Verklaringen van de aangeefsters versus de verklaring van de verdachte
Op grond van de overwegingen van de rechtbank acht het hof de verklaringen van de aangeefsters betrouwbaar en bruikbaar voor het bewijs en de verklaring van de verdachte daarentegen ongeloofwaardig. Het hof gaat daarom aan die verklaring voorbij.
Het hof is van oordeel dat de door de raadsvrouw gestelde tegenstrijdigheden in de verklaringen van de aangeefsters weliswaar relevant zijn, maar niet van doorslaggevend belang voor de beoordeling van het verwijt dat de verdachte wordt gemaakt. Ten aanzien van die aangedragen tegenstrijdigheden overweegt het hof als volgt.
Met betrekking tot de voordeur gaat het hof ervan uit – gelet op de inhoud van het dossier – dat de deur niet met een sleutel op slot was gedraaid. Uit het dossier volgt verder dat de deur niet soepel dichtging, maar dat een lichte druk uitgeoefend moest worden om de deur te sluiten, waardoor de mogelijkheid bestaat dat de deur die nacht niet goed dicht was. Gelet op het voorgaande is het hof van oordeel dat niet kan worden uitgesloten dat de verdachte op andere wijze dan door middel van braak de woning is binnengedrongen.

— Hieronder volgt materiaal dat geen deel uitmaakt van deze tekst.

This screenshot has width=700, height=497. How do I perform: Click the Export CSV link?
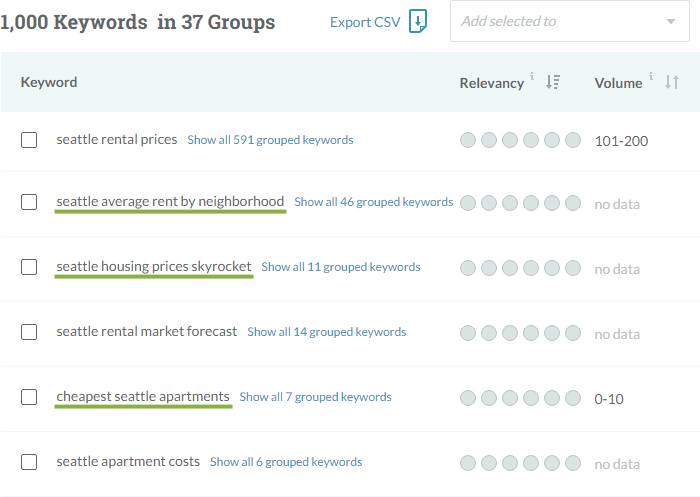366,22
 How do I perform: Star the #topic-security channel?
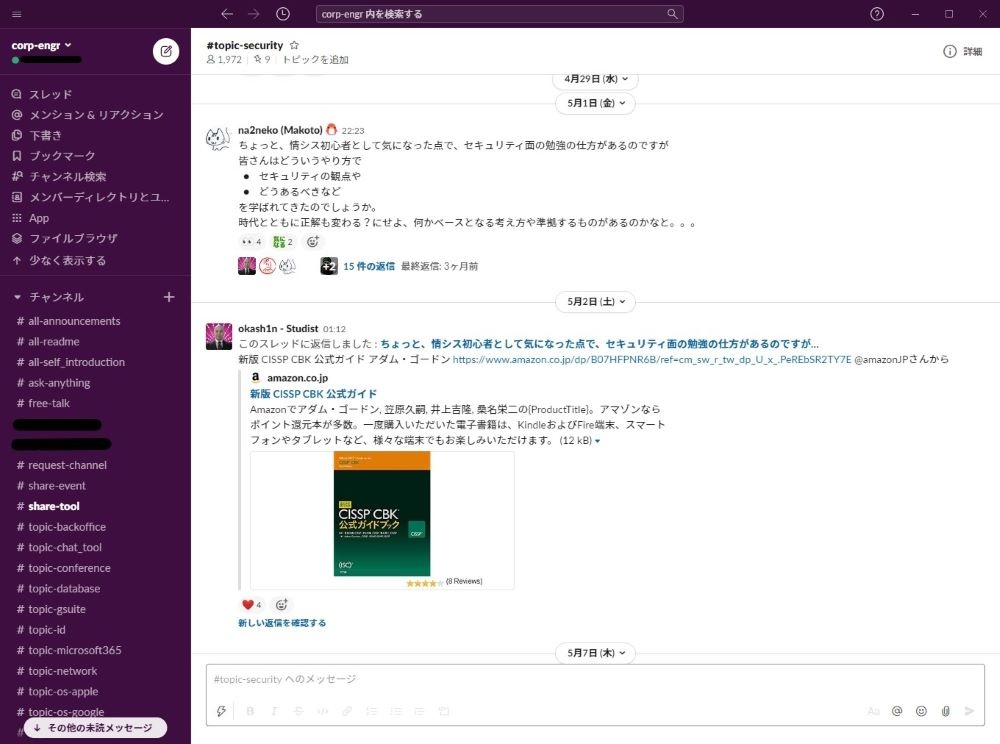(x=295, y=44)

Met betrekking tot de aanvankelijke aanwezigheid van twee mannen acht het hof verklaarbaar waarom aangeefster [aangeefster 1] spreekt over één man en aangeefster [aangeefster 2] over twee mannen, nu aangeefster [aangeefster 2] heeft verklaard dat toen zij wakker werd, zij twee mannen in de woonkamer zag staan, dat één van de mannen wegging en dat zij aangeefster [aangeefster 1] daarna pas wakker maakte. Dat slechts één man de woning heeft verlaten, zoals de raadsvrouw stelt, volgt overigens niet onomstotelijk uit het dossier, nu de voordeur van [adres] in de [adres] niet zichtbaar is op de uitgekeken camerabeelden.
Met betrekking tot het raam is het hof van oordeel dat de vraag of de verdachte, gelet op diens lange postuur, al dan niet in staat was over het aangebrachte folie naar binnen te kijken in het midden kan blijven.
Gelet op het voorgaande geeft hetgeen door de verdediging is aangevoerd geen reden om aan de betrouwbaarheid van de verklaringen van de aangeefsters te twijfelen en zijn deze bruikbaar voor het bewijs.